3. Ganhos de capital – Isso é para quem obteve ganhos com vendas de imóveis ou teve participação em empresas no ano passado. Para isso, é necessário fazer o download do GCAP 2014 no site da Receita. Já quem fez operações com moedas estrangeiras, o programa é o GCME 2014, também disponível na página da entidade.

4. Comprovantes de pagamentos – Para quem deseja deduzir despesas com procedimentos médicos e educação, a orientação é ter em mãos os comprovantes de pagamento. Quem nunca lembra de pegar o recibo com o médico após a consulta, vai ter que correr agora. Mas, basta ir até ao estabelecimento e solicitar a nota.
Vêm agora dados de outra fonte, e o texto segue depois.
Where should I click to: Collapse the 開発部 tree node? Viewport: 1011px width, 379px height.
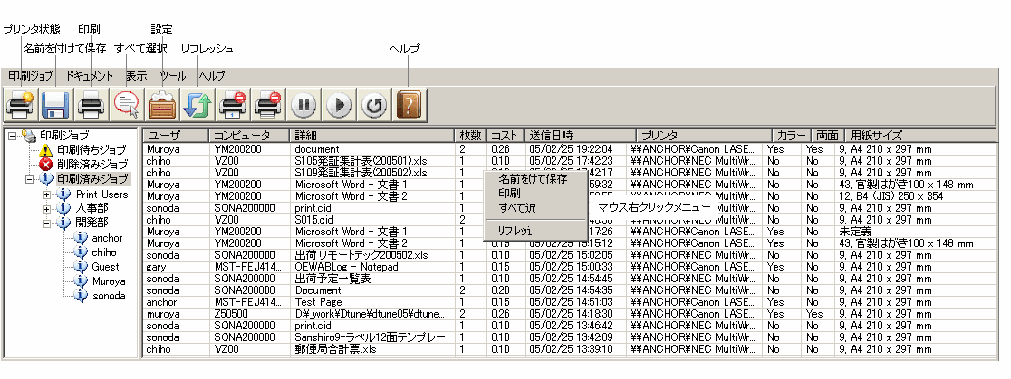click(x=47, y=224)
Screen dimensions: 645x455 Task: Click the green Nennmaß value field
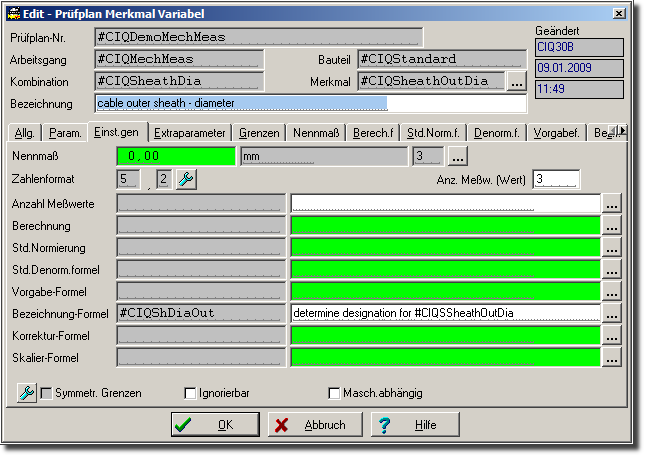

Qual o modelo de DIRF ideal?
Na verdade, o contribuinte nem precisa se preocupar muito com essa decisão, pois o próprio sistema da Receita Federal indica qual a melhor opção de acordo com o perfil do contribuinte. Mas, caso surjam dúvidas, é melhor preencher a completa, migrar para a simplificada e fazer a comparação entre as duas. Para quem inclui muitas despesas dedutíveis, geralmente, a declaração completa é a mais indicada, já que permite um abatimento maior.

Modelo simplificado:
 Indicado para quem não tem muitas despesas para deduzir. O total não pode ultrapassar R$ 15.880,89;
 Consiste em uma soma e todos os rendimentos tributáveis recebidos ao longo de 2014;
 O imposto recolhido informado será descontado do cálculo do IR a pagar;
 Pode ser usado independentemente do montante recebido e do nº de fontes pagadoras;
 Não pode ser usado por quem quer compensar prejuízo de atividade rural ou imposto pago no exterior;
Modelo completo:
 Indicado para quem tem muitas despesas a deduzir;
ÂÂÂ É necessário informar todos os gastos e rendimentos ocorridos em 2014;
 As despesas médicas podem ser deduzidas integralmente;
 As despesas com educação tem o limite individual anual de R$ 3.375,83;
 As despesas com dependentes estão limitadas a R$ 2.156,52 por dependente;


Cuidado com a malha fina!
Não jogue fora os comprovantes das despesas dedutíveis que você listou na declaração. A Receita Federal tem até cinco anos para pedir a comprovação dos valores. Caso o órgão peça esclarecimentos, o contribuinte terá que apresentar todos os documentos. Se tudo estiver separado e guardado, não haverá motivo para pânico. Outra dica é manter o endereço sempre atualizado. Pois, a notificação será enviada para a última localização registrada e, se o contribuinte perder o prazo, aí pode dar uma pequena dor de cabeça. Uma vez que o declarante não responde dentro do período, o questionamento do Fisco passa a ser presunção de verdade e o contribuinte pode ser multado!